The editor of Bangladesh's first LGBT magazine, who was also a former U.S. Embassy worker, was among two men hacked to death Monday evening in Dhaka, officials say.Then this.
A statement from the U.S. Embassy identified the man as Xulhaz Mannan, calling him a "dear friend." Mannan was working for USAID, a government agency for poverty prevention.
"We abhor this senseless act of violence and urge the Government of Bangladesh in the strongest terms to apprehend the criminals behind these murders," Marcia Stephens Bloom Bernicat, the U.S. ambassador to Bangladesh, said in the statement.
Mannan and someone described only as a friend were in a flat in Dhaka when five or six young men posing as couriers arrived at Mannan's building under the guise of delivering a package, said Mohammad Iqbal, officer in charge of the Kalabagan police station.
They entered the second-floor apartment and hacked Mannan and his friend to death with machetes, Iqbal said. Mannan's mother and a maid were also in the flat at the time, he said. Both are alive.
Boys of Bangladesh, the country's largest gay rights group said Roopbaan had been a prominent member since 2005. He'd been receiving threats from various Islamist pages on Facebook for some time, it said, and many of its leading activists have been living in fear.Read the entire story and check out the video here.
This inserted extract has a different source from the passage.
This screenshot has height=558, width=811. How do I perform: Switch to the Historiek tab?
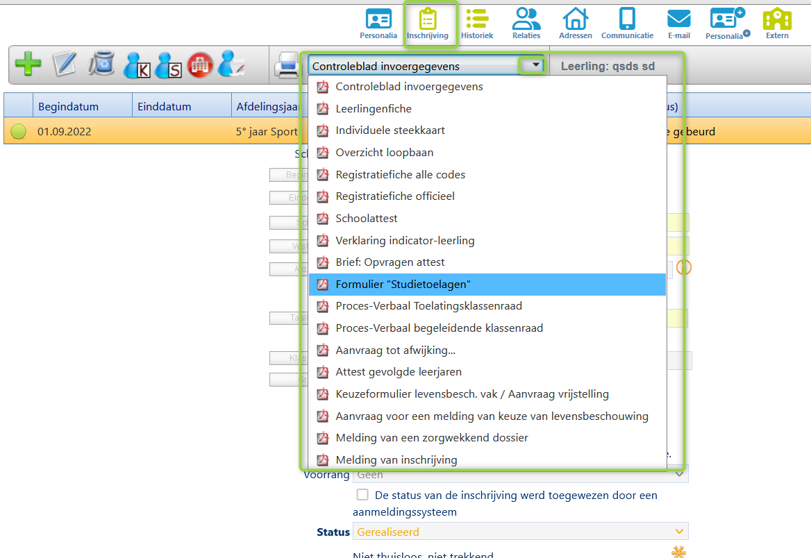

What I find beyond interesting is that Christians have been under attack (along with Buddhist and other religions) for years there.
The killings come a day after Bangladeshi police detained a university student in the hacking death of 58-year-old Rezaul Karim Siddique, an English teacher at Rajshahi University.
Rajshahi police Commissioner Mohammad Shamsuddin said the student wasn't charged and it remained unclear why Siddique had been stabbed in the neck as he awaited a bus to take him to campus Saturday.
"He was neither a blogger nor an anti-Islamic campaigner, but the pattern of the murder indicates Islamist militants involved in the recent spate of killings of secular bloggers might have a link," Shamsuddin said.
ISIS claimed responsibility for Siddique's death, saying he was slain "for calling to atheism." CNN could not independently confirm either the terror outfit's claim or Siddique's religious beliefs.
No one in our State Dept seemed to care until this gay activist was killed.
Even that is missing the point. ISIS is on the march and that new land of economic prosperity...the Pacific Region....is on the cusp of having to deal with a full fledged Islamic Insurgency. I count China, the Philippines, Bangladesh, Indonesia, India, Thailand and a few other countries that I can't remember all dealing with some form of Muslim radicalization.
For a religion of peace they sure do cause a whole lot of trouble.